Bug 6230

Summary: The init process gets stuck in "D" state during boot.
Product: IO/Storage Reporter: Alex Outhred (aouthred)
Component: MDAssignee: Neil Brown (neilb)
Status: CLOSED CODE_FIX    
Severity: high    
Priority: P2    
Hardware: i386   
OS: Linux   
Kernel Version: 8fce4d8e3b9e3cf47cc8afeb6077e22ab795d989 Subsystem:
Regression: --- Bisected commit-id:
Attachments: netconsole log - dmesg, SysRq "Show Regs" and SysRq "Show State"
.config
git bisect log
Proposed patch
dmesg and stack trace from patched kernel

Description Alex Outhred 2006-03-15 03:59:10 UTC
Most recent kernel where this bug did not occur:
0d514f040ac6629311974889d5b96bcf21c6461a

Note - I have one patch on top of Linus' git tree, which hopefully is unrelated
to this bug report. It lets CPU frequency scaling continue to function on my
machine (despite an errata on this CPU):

>diff-tree 378f1d5... (from 53ea68e...)
>Author: Alex <alex@nautical.ath.cx>
>Date:   Sun Feb 5 13:45:21 2006 +1100
>
>    Revert "[CPUFREQ] p4-clockmod: Workaround for CPU's with N60 errata"
>    
>    This reverts c70ca00f77eb1bb69c5a2d029b3a911bc88eac1b commit.

Distribution:
Fedora development (rawhide) - recently synced

Hardware Environment:
pentium 4

Software Environment:
/boot on ext3 on SCSI
Root on reiserfs on lvm on md1 on SCSI
gcc version 4.1.0 20060304 (Red Hat 4.1.0-3)

Problem Description:
The init process gets stuck in "D" state during boot, after md aurorun, and just
after reiserfs says:
dm-0: checking transaction log (dm-0)

Boot does not proceed any further. Magic SysRq produces a call trace, which I'll
attach.

I'm hoping someone can tell what the problem is just by looking at my dmesg and
the call trace for init, because I don't have time to do a git-bisect at the moment.

I did wonder if commit 04b857f had uncovered a bug somewhere else - maybe in
reiserfs, lvm or cfq? But I'm just guessing, because that commit touches
md-raid1 and I use raid1.

Steps to reproduce:
100% reproducible on my machine. Persists with more recent git trees - most
recent I've tried is 3759fa9c55923f719ae944a3f8fbb029b36f759d.

I thought it might be a mkinitrd bug, so I substituted a known working initramfs
"initrd", but init still got stuck in "D" state.
Comment 1 Alex Outhred 2006-03-15 04:01:40 UTC
Created attachment 7578 [details]
netconsole log - dmesg, SysRq "Show Regs" and SysRq "Show State"

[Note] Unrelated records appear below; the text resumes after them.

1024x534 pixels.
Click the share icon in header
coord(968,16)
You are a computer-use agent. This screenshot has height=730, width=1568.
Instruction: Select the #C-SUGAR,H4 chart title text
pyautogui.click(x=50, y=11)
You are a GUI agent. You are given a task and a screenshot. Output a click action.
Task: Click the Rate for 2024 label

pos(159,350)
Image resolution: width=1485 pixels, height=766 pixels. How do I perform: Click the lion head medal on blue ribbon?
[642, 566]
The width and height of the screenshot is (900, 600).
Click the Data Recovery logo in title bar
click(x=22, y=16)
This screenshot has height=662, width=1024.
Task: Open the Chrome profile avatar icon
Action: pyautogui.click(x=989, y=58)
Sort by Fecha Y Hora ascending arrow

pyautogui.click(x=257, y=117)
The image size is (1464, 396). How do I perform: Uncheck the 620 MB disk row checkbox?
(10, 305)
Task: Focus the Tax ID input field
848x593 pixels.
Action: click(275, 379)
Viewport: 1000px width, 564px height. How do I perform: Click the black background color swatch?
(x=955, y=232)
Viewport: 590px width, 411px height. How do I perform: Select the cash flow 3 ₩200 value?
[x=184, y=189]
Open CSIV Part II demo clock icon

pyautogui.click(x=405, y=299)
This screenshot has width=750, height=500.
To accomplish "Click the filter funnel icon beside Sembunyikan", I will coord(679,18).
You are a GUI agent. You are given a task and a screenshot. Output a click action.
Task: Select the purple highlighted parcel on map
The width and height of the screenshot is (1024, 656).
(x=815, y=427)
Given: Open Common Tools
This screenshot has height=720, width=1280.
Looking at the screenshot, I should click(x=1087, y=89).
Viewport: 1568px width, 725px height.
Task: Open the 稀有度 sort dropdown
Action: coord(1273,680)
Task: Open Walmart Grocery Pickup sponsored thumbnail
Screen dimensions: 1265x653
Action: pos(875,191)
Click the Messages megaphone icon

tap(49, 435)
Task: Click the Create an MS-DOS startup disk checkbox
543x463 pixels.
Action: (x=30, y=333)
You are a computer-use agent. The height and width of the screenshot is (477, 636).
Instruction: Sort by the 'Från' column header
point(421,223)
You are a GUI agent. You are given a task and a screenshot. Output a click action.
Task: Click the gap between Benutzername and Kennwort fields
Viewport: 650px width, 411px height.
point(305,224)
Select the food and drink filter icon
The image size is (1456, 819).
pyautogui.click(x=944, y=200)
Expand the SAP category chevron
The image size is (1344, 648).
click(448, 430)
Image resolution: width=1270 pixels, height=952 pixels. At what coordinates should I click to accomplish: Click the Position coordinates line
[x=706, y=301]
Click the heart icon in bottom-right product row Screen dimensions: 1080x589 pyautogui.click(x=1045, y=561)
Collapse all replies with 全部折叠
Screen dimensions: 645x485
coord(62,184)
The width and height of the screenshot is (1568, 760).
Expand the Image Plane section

netconsole log - dmesg, SysRq "Show Regs" and SysRq "Show State"
Comment 2 Alex Outhred 2006-03-15 04:03:07 UTC
Created attachment 7579 [details]
.config
Comment 3 Neil Brown 2006-03-15 14:17:54 UTC
I'm afraid there isn't enough info in the trace for me to figure out what is wrong.

It looks like reiserfs has submitted a request to read a block from the journal,
and that request just hasn't returned.  It is not possible to tell why it hasn't
returned. 

There is some evidence in the trace to suggest you are using crypto within dm. 
Are you ?


It is hard to see how the patch that you identified could be causing this
problem, though you could always try reverting it and see....

A git bisect is really what we need here.  It is a pity you don't have time as
aI cannot think of any other path to follow.
Comment 4 Alex Outhred 2006-03-15 17:18:11 UTC
Sorry to point the finger at you, Neil - I did suggest that your patch had
merely uncovered a bug somewhere else, though!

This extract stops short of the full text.